> [Material provided]:
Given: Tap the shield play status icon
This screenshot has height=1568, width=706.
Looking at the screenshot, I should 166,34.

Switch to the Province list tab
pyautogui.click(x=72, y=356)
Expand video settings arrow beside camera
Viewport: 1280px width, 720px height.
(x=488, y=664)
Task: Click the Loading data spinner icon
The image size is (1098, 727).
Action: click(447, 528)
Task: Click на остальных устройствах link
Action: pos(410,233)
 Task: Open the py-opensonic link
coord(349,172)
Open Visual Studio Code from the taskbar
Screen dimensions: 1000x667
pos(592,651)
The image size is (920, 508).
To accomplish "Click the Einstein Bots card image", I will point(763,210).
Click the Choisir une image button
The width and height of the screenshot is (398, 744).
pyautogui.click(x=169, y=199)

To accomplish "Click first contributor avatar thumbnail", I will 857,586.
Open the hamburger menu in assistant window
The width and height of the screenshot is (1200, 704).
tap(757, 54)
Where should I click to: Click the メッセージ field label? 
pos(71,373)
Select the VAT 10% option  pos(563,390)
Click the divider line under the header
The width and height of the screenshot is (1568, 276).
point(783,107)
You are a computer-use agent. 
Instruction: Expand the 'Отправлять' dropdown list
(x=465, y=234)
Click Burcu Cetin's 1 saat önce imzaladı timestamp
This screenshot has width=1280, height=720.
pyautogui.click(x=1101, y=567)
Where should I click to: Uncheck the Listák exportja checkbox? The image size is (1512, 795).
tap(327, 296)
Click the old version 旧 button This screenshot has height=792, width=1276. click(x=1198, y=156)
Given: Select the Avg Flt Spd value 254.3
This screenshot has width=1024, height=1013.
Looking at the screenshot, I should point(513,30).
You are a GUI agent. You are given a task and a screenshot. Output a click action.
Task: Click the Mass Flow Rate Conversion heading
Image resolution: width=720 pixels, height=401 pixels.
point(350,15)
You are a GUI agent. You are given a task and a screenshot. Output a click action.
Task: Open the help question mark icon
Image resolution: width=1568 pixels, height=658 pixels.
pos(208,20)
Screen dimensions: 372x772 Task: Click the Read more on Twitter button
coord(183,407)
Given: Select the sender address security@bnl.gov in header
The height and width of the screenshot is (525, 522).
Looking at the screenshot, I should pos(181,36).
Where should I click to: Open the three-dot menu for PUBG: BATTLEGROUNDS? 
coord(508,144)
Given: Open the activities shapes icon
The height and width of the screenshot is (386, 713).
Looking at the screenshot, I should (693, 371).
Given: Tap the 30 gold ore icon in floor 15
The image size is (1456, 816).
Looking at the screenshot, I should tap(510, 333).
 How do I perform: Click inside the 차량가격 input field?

> [Action item]:
List the lines of the material in which the word "Select" occurs.

> [Solution to this problem]:
Select the VAT 10% option  pos(563,390)
Given: Select the Avg Flt Spd value 254.3
Given: Select the sender address security@bnl.gov in header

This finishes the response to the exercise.